The One Belt, One Road initiative appears as one of Xi Jinpings foreign and economic policy. The initiative aims at reviving trade across Eurasia by connecting three continents and countries such as Malaysia, Indonesia, and Russia. The project focuses on stimulating Chinas economic growth as well as establishing close connections for Beijing and peripheral areas. The Silk Road appears to enhance common security for all major players by promoting trust, and strengthening political and social ties. Notably, there are current factors and trends that influence the One Belt, One Road initiative.
First, the US is particularly opposed to the Asian Infrastructure Investment Bank (AIIB). The failure by the US to back the AIIB is a major limiting factor, as China views it as a mistrust of the current regime. Moreover, Japan appears reluctant to support Chinas bid, which is an inhibiting factor for the latter country. Nevertheless, many countries in the West have assured China of support and have applied for AIIB membership.
Second, a section of scholars argue that One Belt, One Road (OBOR) is likely to strike geopolitical tension in the area. In particular, they argue that OBOR will create a similar scenario as the one that was experienced near the end of the 19th century in Europe. It involved various large nations that strived to show their military and industrial dominance. As a matter of fact, the project connects both maritime and land power, which proponents demonstrate that it will bolster the countrys oceanic hegemony within the Asian continent.

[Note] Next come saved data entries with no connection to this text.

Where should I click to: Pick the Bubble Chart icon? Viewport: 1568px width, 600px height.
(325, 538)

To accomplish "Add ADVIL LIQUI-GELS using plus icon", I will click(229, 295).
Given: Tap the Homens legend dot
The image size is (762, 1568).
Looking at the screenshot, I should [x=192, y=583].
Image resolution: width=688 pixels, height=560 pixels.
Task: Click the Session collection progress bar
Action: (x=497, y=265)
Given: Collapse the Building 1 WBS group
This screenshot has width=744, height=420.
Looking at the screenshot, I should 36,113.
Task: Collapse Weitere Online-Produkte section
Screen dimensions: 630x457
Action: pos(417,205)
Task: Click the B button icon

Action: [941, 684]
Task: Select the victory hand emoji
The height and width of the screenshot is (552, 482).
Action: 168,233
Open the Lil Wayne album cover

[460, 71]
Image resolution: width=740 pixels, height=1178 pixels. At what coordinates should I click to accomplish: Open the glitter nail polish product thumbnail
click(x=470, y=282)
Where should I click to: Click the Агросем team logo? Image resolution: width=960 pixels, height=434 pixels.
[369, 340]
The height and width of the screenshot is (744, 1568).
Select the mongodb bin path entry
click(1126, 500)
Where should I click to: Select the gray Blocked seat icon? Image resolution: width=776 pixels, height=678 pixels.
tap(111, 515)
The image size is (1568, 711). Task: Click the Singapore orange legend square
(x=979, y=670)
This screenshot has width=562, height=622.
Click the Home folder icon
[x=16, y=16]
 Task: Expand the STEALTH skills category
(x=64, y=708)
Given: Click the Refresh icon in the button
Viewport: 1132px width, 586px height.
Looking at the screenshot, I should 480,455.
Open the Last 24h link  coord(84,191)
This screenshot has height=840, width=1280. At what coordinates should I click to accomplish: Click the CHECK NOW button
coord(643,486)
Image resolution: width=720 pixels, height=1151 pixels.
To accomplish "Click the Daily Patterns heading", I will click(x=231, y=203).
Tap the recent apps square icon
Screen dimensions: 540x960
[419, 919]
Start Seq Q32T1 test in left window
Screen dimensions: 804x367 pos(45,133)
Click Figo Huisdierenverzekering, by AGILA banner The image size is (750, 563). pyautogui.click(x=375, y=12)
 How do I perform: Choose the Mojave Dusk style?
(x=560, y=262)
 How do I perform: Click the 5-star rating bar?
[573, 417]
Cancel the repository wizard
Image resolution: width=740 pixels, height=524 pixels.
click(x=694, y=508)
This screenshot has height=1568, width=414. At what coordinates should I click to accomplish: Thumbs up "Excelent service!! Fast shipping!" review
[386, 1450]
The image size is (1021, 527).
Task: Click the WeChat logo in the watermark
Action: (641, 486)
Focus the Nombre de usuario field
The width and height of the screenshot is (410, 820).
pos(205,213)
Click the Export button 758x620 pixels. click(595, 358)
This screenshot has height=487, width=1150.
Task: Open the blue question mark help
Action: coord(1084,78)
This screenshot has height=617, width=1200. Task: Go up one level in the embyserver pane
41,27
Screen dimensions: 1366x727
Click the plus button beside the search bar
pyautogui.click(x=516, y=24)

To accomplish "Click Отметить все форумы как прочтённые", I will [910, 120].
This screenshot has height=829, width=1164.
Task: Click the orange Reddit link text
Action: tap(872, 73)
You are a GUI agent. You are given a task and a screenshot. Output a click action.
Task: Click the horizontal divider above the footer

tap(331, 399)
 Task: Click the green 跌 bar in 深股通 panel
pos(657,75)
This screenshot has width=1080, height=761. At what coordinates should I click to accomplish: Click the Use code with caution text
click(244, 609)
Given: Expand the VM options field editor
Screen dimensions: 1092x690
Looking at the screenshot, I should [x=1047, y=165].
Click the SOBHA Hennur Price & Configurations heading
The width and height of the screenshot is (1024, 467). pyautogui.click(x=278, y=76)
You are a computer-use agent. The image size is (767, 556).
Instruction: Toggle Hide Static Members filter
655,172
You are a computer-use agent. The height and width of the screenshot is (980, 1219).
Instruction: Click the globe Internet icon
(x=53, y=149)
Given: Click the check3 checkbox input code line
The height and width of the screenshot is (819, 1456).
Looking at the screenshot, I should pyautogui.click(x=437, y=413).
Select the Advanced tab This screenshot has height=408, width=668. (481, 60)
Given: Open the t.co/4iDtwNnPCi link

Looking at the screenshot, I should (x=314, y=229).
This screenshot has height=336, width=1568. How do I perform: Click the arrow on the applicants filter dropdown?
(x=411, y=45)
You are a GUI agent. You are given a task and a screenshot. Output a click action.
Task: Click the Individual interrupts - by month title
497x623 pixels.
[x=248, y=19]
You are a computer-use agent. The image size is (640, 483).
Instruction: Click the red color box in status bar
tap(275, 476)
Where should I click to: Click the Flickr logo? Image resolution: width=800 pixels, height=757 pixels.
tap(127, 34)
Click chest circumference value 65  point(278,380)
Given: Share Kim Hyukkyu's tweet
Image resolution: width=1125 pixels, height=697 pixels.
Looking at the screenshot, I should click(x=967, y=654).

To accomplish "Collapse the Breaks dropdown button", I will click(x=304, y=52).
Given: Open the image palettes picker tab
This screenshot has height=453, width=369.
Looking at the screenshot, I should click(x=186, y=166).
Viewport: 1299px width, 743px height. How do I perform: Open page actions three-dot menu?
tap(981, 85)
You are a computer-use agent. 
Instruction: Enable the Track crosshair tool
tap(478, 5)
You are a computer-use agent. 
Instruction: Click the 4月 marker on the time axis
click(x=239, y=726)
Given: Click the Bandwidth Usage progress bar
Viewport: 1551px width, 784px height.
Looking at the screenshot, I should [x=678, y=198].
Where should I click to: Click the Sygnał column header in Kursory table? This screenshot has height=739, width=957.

Third, Chinas strategic interests are at the centre of the OBOR. For instance, the initiative aims at increasing Beijings influence on the continent, and among the participants. Although it promises to reinforce trade routes, the US currently maintains that OBOR is a Chinese strategy to subdue other nations that may restrain its economic policies. Notably, the current trend indicates that Chinas investments inhibit host nations from dislodging from it unless by violating global economic policies, which in-turn leads to major consequences. For instance, the large capital outlay in Sri-Lanka by the Chinese altered the political scene of the former nation because the current regime proposed the need to support India. Fourth, the need to comply with the global environmental standards is one of the main factors that the latest meeting concerning the project focused on. Moreover, it is unclear whether the economic prospects of OBOR will be achieved.
Chinas strategic infrastructure should involve stakeholders from various parts of the world. For instance, national and international leaders should collaborate with leaders from other super powers such as the US and Russia. Moreover, there is a need to streamline Chinas foreign policy to maintain the balance of trade. In particular, the country may plunge into a debt crisis because a large portion of the funds is borrowed. Moreover, the local leaders should convince other states that the Silk Road is not a geo-economic approach that intends to change the Asian centre of commerce. More importantly, Asian leaders should seek expert information from financial advisors to ensure that the total cost of the project does not outweigh the benefits. With the aim of ensuring a prosperous future, world leaders should apply evidence-based results to ensure that the project does not lead to harmful environmental impacts. Most importantly, it would be prudent for international leaders to ensure that Chinas strategy does not exert dominance over minority nations and that it does not create geopolitical tensions; thus, promote peaceful and prosperous future.